You can choose from a wide variety of RPC (Remote Procedure Call) technologies. There are synchronous request/response communication mechanisms, such as HTTP-based REST or GraphQL, or gRPC. Alternatively, they can use asynchronous, message-based communication mechanisms such as AMQP (Advanced Message Queueing Protocol) or STOMP (Simple/Streaming Text Oriented Messaging Protocol). Additionally, there are a number of different message formats. These formats can be human-readable, such as JSON and XML. They could also use a more efficient binary format such as Avro or Protobuf.

RPC selection factors

Before choosing an RPC mechanism for an API, it’s helpful to think about the style of interaction between a service and its clients. There are two dimensions to client service interaction.

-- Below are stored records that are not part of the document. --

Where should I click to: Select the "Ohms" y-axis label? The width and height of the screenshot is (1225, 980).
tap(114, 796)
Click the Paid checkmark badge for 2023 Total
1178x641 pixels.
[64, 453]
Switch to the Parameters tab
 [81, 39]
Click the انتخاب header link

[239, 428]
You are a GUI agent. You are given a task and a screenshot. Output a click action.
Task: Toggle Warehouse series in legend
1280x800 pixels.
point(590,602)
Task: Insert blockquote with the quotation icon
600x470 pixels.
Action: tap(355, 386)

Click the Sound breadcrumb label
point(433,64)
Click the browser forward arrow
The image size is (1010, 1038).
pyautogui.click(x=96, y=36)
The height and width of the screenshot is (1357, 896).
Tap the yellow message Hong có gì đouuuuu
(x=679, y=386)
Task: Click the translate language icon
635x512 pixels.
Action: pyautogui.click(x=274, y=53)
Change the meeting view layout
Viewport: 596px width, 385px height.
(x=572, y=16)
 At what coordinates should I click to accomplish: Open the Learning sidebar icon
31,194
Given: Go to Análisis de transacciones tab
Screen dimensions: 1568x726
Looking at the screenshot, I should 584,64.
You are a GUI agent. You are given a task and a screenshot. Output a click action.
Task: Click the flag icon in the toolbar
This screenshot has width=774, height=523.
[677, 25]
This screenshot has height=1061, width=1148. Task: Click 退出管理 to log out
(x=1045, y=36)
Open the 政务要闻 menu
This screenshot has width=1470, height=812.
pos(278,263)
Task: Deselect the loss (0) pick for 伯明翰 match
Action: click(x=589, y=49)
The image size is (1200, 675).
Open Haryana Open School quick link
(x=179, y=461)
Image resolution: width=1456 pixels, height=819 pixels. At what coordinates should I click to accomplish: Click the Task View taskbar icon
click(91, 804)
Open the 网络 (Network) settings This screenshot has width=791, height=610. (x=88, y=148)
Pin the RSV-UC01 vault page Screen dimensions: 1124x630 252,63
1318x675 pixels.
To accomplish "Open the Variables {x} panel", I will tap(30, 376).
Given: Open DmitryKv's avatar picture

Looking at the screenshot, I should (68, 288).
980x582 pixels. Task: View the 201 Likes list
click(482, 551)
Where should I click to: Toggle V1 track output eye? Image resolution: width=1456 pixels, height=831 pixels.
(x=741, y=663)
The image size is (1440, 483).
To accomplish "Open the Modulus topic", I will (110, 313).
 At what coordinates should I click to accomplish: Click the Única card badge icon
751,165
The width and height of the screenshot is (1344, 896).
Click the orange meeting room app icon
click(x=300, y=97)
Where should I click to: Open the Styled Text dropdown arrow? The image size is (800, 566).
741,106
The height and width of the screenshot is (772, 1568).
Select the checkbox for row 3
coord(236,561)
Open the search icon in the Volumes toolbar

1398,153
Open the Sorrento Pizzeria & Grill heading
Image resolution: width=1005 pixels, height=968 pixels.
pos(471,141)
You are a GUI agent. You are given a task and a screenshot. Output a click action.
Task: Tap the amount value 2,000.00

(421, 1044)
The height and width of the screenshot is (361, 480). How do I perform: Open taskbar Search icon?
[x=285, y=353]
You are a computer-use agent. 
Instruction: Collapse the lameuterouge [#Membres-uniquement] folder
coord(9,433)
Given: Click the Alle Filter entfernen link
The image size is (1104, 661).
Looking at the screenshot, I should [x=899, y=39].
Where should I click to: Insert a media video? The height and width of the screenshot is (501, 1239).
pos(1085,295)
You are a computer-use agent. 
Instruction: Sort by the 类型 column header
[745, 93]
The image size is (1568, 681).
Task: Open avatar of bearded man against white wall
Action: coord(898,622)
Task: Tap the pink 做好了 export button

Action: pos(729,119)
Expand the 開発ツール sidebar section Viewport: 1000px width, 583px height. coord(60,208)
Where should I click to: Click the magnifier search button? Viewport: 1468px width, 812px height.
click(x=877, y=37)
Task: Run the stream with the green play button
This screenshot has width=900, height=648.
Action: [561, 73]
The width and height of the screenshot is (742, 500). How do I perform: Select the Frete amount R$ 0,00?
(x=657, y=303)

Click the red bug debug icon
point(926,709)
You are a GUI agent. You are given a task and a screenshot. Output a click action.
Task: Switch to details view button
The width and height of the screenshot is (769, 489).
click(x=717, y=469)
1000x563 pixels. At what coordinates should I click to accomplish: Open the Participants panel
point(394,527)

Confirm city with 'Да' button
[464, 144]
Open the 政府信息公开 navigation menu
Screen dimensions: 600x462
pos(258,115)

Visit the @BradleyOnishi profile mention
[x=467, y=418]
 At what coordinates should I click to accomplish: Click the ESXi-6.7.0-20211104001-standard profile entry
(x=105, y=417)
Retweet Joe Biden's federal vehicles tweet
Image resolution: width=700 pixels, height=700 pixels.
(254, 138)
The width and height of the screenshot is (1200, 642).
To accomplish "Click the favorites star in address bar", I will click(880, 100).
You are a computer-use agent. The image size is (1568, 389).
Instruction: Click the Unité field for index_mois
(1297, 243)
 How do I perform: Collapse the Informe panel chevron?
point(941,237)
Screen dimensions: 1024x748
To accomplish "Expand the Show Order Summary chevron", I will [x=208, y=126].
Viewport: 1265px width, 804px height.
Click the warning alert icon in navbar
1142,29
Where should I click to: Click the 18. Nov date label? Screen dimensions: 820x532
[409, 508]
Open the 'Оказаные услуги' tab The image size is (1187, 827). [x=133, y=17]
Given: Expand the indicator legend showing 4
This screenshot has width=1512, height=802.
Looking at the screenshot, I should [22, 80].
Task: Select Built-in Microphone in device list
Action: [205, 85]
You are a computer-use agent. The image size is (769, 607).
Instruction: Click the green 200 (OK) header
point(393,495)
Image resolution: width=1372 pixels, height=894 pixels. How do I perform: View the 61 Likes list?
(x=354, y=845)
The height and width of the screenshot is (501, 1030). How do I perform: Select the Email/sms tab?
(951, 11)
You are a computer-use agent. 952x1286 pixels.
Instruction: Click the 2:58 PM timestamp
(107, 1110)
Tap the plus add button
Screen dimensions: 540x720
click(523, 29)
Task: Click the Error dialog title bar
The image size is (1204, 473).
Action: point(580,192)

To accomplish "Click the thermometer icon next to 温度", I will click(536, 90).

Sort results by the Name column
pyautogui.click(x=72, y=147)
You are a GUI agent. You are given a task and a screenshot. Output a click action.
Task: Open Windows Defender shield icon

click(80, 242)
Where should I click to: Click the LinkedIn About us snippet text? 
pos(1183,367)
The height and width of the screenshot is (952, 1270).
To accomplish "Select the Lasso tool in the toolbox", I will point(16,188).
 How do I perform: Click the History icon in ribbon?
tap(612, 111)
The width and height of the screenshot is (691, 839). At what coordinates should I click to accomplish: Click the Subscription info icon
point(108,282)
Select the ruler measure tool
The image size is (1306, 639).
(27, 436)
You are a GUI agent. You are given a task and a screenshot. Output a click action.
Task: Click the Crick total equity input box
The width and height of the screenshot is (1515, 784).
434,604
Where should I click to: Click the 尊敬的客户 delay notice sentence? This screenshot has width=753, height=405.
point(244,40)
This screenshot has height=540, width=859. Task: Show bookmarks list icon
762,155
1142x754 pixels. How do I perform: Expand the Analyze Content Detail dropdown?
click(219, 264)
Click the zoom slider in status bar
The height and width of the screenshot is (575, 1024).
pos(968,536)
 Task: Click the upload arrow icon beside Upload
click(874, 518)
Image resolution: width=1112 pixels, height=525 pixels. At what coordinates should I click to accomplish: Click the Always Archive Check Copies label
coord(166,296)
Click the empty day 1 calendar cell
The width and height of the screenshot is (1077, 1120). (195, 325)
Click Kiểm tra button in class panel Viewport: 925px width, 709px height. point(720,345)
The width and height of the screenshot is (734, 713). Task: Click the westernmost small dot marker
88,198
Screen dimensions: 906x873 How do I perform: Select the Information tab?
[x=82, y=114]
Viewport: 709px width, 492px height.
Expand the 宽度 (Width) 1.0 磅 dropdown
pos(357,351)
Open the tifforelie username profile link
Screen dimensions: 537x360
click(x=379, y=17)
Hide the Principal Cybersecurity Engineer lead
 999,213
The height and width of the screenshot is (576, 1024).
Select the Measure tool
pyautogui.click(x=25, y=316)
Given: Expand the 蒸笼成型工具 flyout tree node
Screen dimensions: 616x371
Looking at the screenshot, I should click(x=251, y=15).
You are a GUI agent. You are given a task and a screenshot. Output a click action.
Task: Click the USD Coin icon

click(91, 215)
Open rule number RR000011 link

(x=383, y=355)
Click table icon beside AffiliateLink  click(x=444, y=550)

The first dimension is whether the interaction is one-to-one or one-to-many.

• One-to-one — Each client request is handled by exactly one service.
• One-to-many — Each client request is handled by multiple services.

The second dimension is whether the interaction is synchronous or asynchronous.

• Synchronous —The client may even block while it waits for a response from the service.
• Asynchronous — Clients don’t block, and the response, if any, isn’t always sent immediately.

One-to-one interactions

1. Synchronous Request/Response — A service client requests a service and waits for a response. A tight coupling of services is the result of this style of interaction.
2. Asynchronous Request/Response — A service client sends a request to the service, which replies asynchronously.
3. One-way notifications — A client sends a request to service but is not expecting a response.

One-to-many interactions

1. Asynchronous Publish/Subscribe — Clients publish notification messages, which are consumed by one or more subscribing services.
2. Asynchronous Publish/Async responses — In this scenario, a client publishes a message and then waits for a response from interested services.

Message Formats

RPC is essentially an exchange of messages. The format in which messages contain data is an important design decision. The message format choice can impact the efficiency of RPC, the usability of the API, and its evolvability.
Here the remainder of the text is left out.